Craigslist has a section on how to avoid being scammed while using their site. Even though it may seem like basic advice, the site says to never give out financial information. This information includes bank account and Social Security numbers. The site said guaranteed transactions are most likely a scam. To make sure the housing being rented is up to expectations or that it is a real product, make it a priority to see the interior. In taking these precautions, it will decrease the risk of being scammed.
Although money scams come to mind when dealing with Craigslist, a different kind of fraud happened in Provo recently.
According to police a 21-year-old BYU student began a relationship with a man named Brad Adams via Craigslist, which led to the pair meeting up. At this time, the victim told Adams he no longer wanted to have contact with him. A Provo Police Department news release said Adams did not stop pursuing the victim.
“Brad allegedly told the victim to give him sex or money, or he would tell his family, friends and BYU Honor Code Office,” the news release said. “The victim gave the suspect $260 hoping this would end the relationship. Brad continued to persist for money or sex.”
The victim went to the Provo Police for assistance, and Adams was caught and “booked into the Utah County Jail for extortion and attempted forcible sodomy.”
To use Craigslist, a person must provide personal information which may be stored on the site.

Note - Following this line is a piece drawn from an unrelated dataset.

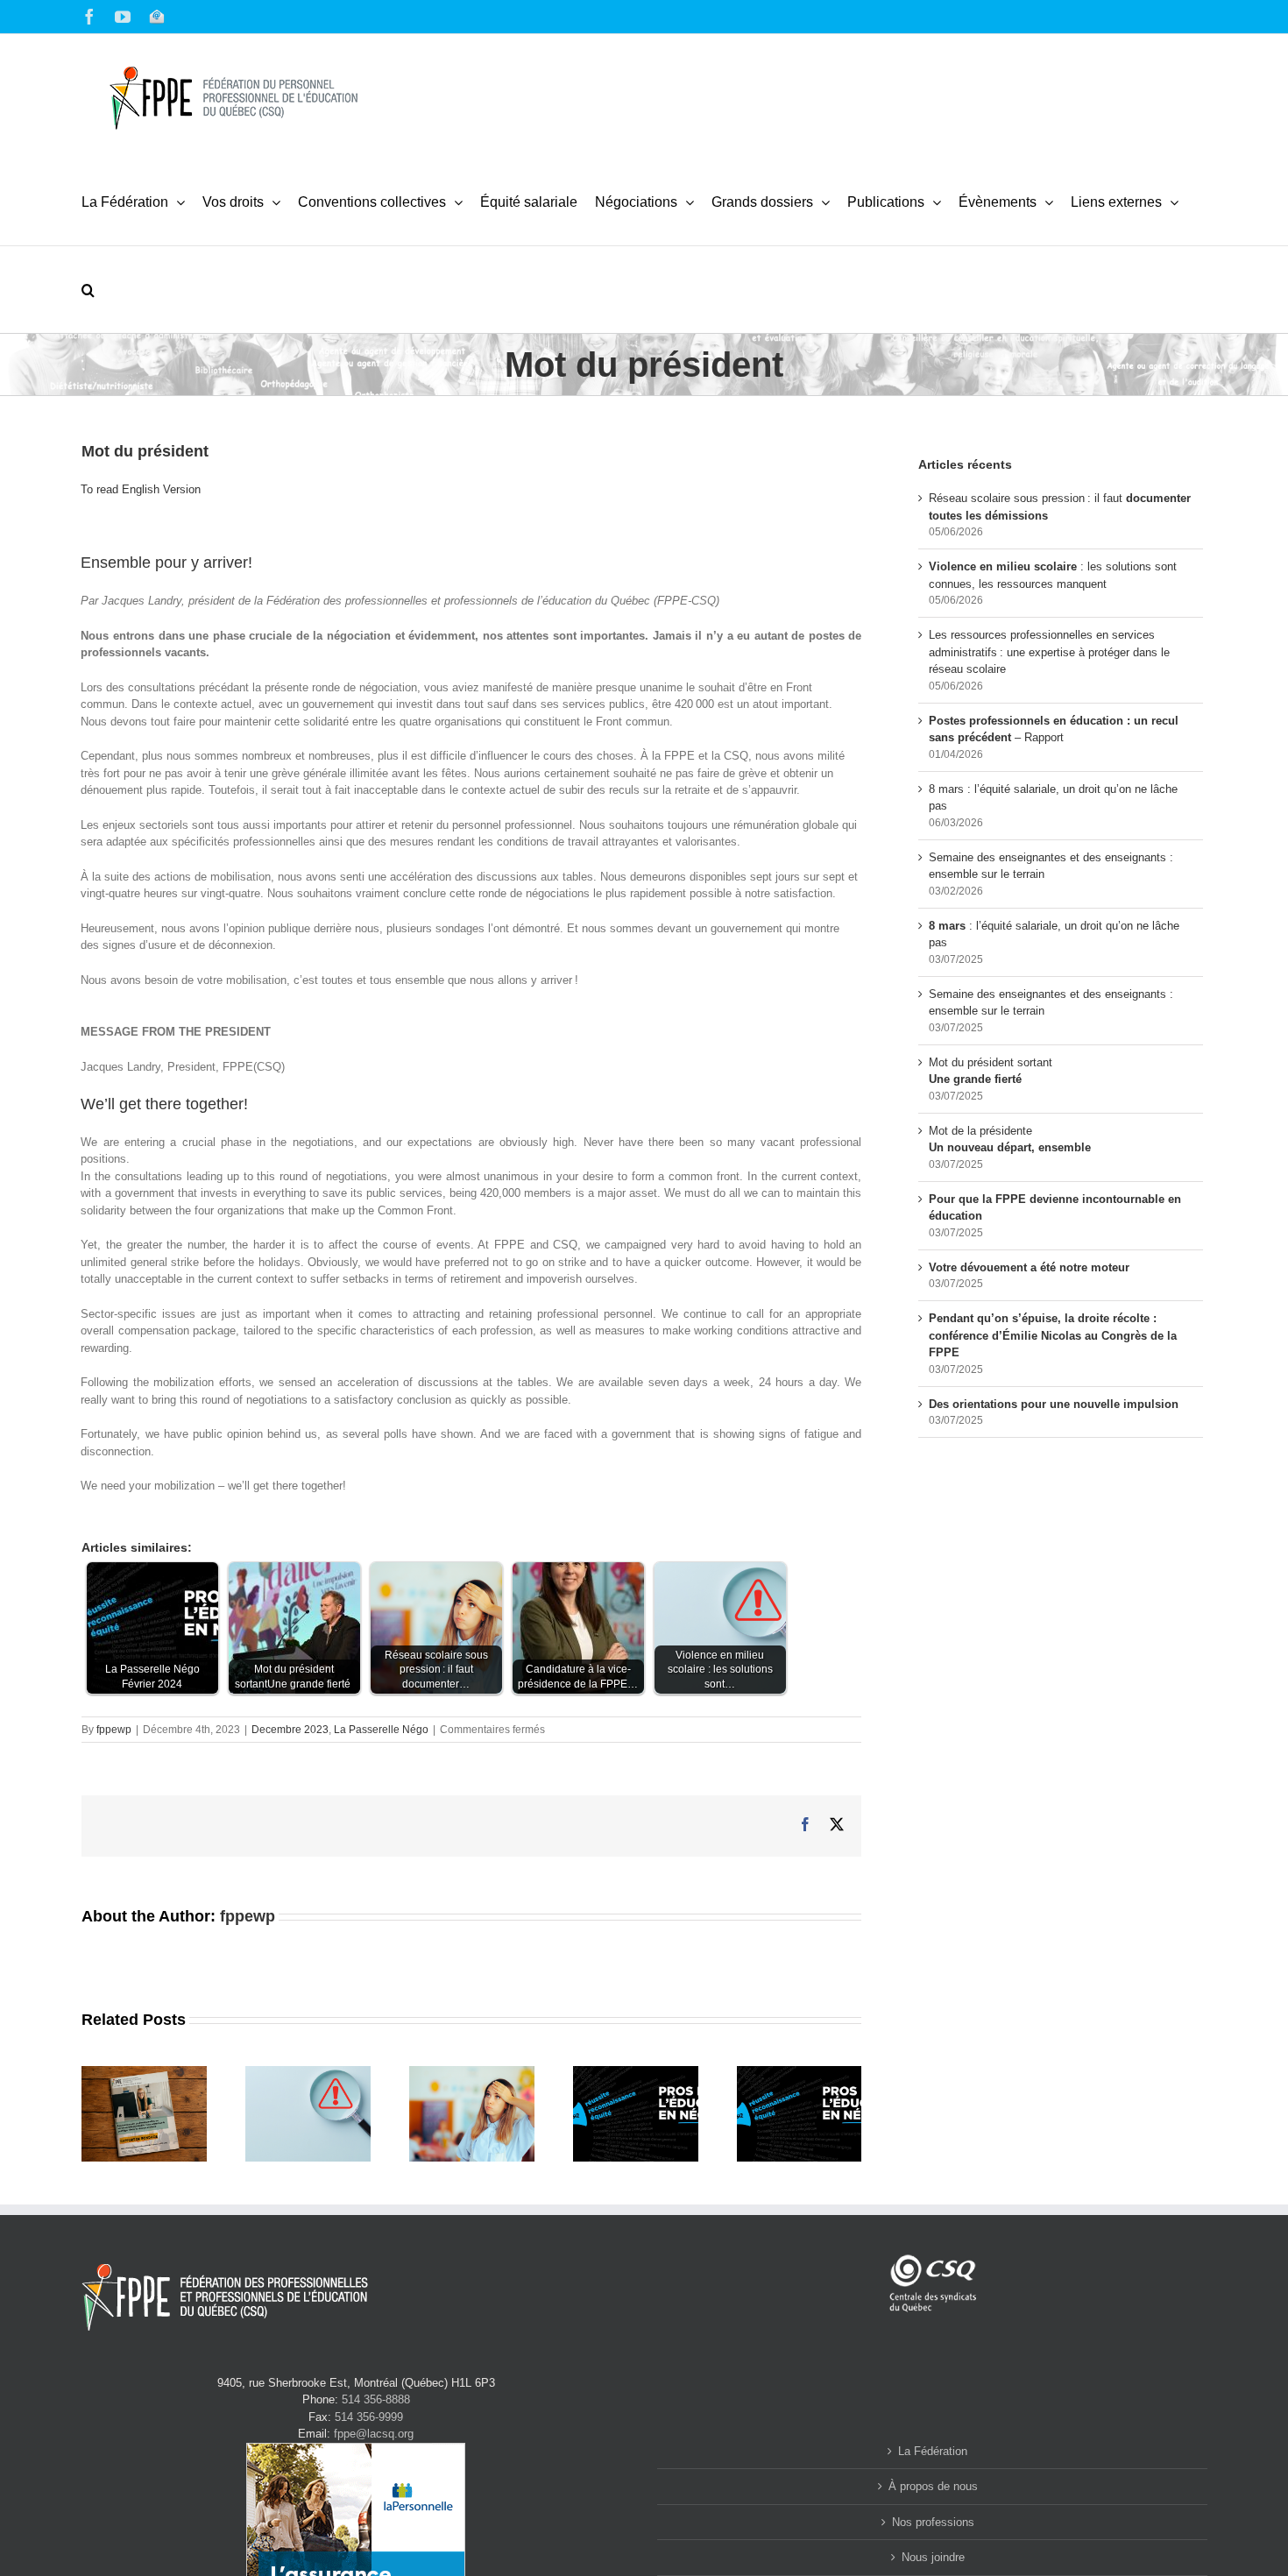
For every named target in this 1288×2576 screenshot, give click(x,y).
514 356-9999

“We may collect personal information if you provide it in feedback or comments, post it on our classifieds or interactive forums, or if you contact us directly,” the website says. “Please do not post any personal information on Craigslist’s forums or classifieds that you expect to keep private. All classified and forum postings are stored in our database, even after “deletion,” and may be archived elsewhere. Although we make good faith efforts to store the information in a secure operating environment that is not available to the public, we cannot guarantee complete security.”